Auch Hansueli Nievergelt, Präsident des Bademeister-Verbandes, sagt unmissverständlich: «Sobald ein Strandbadbetreiber Eintritt verlangt, hat er auch eine Aufsichtspflicht über den See. Jedenfalls innerhalb der Bojen-Markierung.» Früher sei deshalb in Tiefenbrunnen stets ein Bademeister in einem Weidling auf dem See gewesen.
Der Bademeister-Verband widerspricht ebenso, wenn Hermann Schumacher vom Zürcher Sportamt meint, ein Bademeister dürfe sich durchaus «kurz vom Becken entfernen», um etwas zu holen. Klipp und klar steht in einem Merkblatt des Verbandes, dass sich der Bademeister «ständig am Rande oder doch in unmittelbarer Nähe des Beckens» aufhalten müsse.
Gleicher Meinung ist Herbert Zehnder, Geschäftsführer des Verbandes der Hallen- und Freibäder. «Wer ein Bad betreibt, schafft eine Gefahr», sagt er. «Deshalb muss er die notwendigen Sicherheitsmassnahmen treffen.»
Grosse Bäder könnten eher mehr Bademeister anstellen, sagt Zehnder. «Schwerer haben es kleine Bäder. Sie können oft nicht mehr als einen Bademeister bezahlen», erklärt er.
Zehnder empfiehlt, dass der Bademeister, wenn er wirklich mal vom Becken weg müsse, jemanden bitte, ihn kurz zu vertreten - «zum Beispiel einen Stammgast, den er kennt».
Denn kein Bademeister kann sich darauf verlassen, dass er hört, wenn etwas passiert. «Nur in Actionfilmen schreien Ertrinkende um Hilfe. In Wirklichkeit ertrinken Menschen lautlos», so Zehnder.
Trotz der aufgezeigten Mängel: Wie in Zürich sind auch die Verantwortlichen in Bern und Luzern der Meinung, sie täten genug für die Sicherheit. «Grundsätzlich ist der Lidostrand nie unbewacht», behauptet Geschäftsleiter Hanspeter Häfliger vom Lido in Luzern. Und weiter: «Vom Schwimmbecken aus haben die Bademeister eine gute Sicht auf den Strand.»
Lidostrand war nicht überwacht
Die Behauptung ist falsch. Anlässlich der K-Tipp-Stichprobe war der Strand nicht überwacht. Er ist mit rund 250 Metern auch viel zu lang, als dass er vom Schwimmbecken aus genügend überschaut werden könnte.

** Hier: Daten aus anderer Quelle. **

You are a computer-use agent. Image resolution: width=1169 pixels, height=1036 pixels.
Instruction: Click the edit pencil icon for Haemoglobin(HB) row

Hugo Wenger vom Berner Sportamt sagt, das Sportamt gewährleiste «eine Rettungskette, die optimal funktioniert».
Die Lebensrettungs-Gesellschaft (SLRG) beobachtet aber «jeden Sommer», dass die Badeaufsicht den Anforderungen des Bundesgerichts nicht genüge, sagt deren Sprecherin Prisca Wolfensberger. «Leider wird hier allzu oft gespart.»
88 Badetote im heissen Sommer 2003
Sie räumt allerdings ein, dass die Forderungen des Bundesgerichts «an heissen Sommertagen schwierig einzuhalten» seien. Die SLRG verfügt jedoch über Rettungsschwimmer, die bereit sind, stunden- oder tageweise zu arbeiten. Wolfensberger: «Wir empfehlen den Betreibern, diesen günstigen Service der SLRG zu nutzen.»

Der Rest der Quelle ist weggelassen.